◆ Çalışma Soruları ◆
**A)** Okuma parçasına göre aşağıdaki soruları yanıtlayın.
(i) Yazar, Rousseau'nun hangi iki eserini uzun zaman önce okumuştur?
(ii) Eserin tarihini belirleme işini biraz zorlaştıran durum nedir?
(iii) Sözü edilen kitap hangi sayfa sayısına bile ulaşmamaktadır?
**B)** Okuma parçasında "Bugün özellikle bahsetmek" ifadesinden "biraz zorlaştırmış durumda." ifadesine kadar olan kısmı hiç değiştirmeden yazın.

◆ Okuma Parçası ◆
######
J.J.Rousseau, uzaktan bakıştığımız, kendisine karşı mesafemi hiç kaybetmediğim, benim için “Batıcılık” ve “Beyaz Avrupa” felsefesinin sembol isimlerinden olmuştur. “Toplum sözleşmesi” , “Bilim ve Sanatlar Üzerine” eserlerini uzun zaman önce okumuştum. Bu eserler için uzun uzun yorumlar yapabilirim ama bunlar karşılaşılmayan türden yazılar olmayacaktır.
Bugün özellikle bahsetmek istediğim, şu an masamda duran ve yakın bir zamanda bitirdiğim, birçok öğrencime okuttuğum, hemen hemen tüm okur arkadaşlarıma da sevdirdiğim bu yazının başlığına da sahip olan kitaptır.
Önsözde de belirtildiği gibi J.J. Rousseau’nun deneme türünde yazdığı bu eserin tarihine yönelik kesin bir şey söylemek de mümkün değil. Rousseau’un eserini kendi yayınlamamış olması da bu tarih işini biraz zorlaştırmış durumda.
100 sahifeyi bile bulmayan neşriyatta beni bu kadar etkileyen son dönemde Dil ve Müzik bağıntılı başlıklara karşı fazlaca algılarımın seçici yaklaşıyor olması diyebilirim.
######
◆ Veri Bölümü ◆

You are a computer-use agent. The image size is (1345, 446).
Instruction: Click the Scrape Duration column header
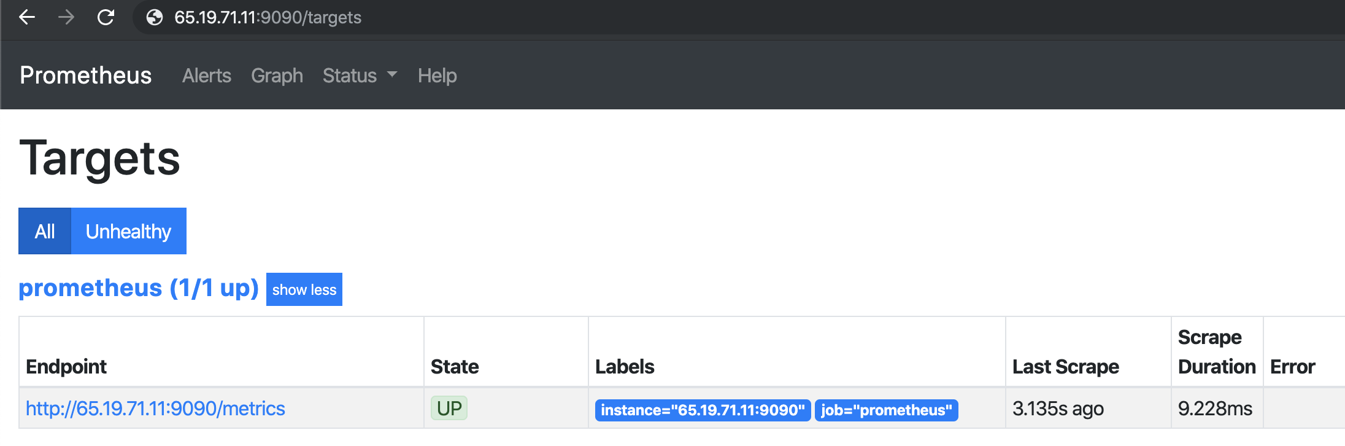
######
◆ Görev Cevapları ◆
**A)**
(i) "Toplum sözleşmesi" ve "Bilim ve Sanatlar Üzerine"
(ii) Rousseau'nun eserini kendisinin yayınlamamış olması
(iii) 100 sayfaya

**B)**
Bugün özellikle bahsetmek istediğim, şu an masamda duran ve yakın bir zamanda bitirdiğim, birçok öğrencime okuttuğum, hemen hemen tüm okur arkadaşlarıma da sevdirdiğim bu yazının başlığına da sahip olan kitaptır.
Önsözde de belirtildiği gibi J.J. Rousseau’nun deneme türünde yazdığı bu eserin tarihine yönelik kesin bir şey söylemek de mümkün değil. Rousseau’un eserini kendi yayınlamamış olması da bu tarih işini biraz zorlaştırmış durumda.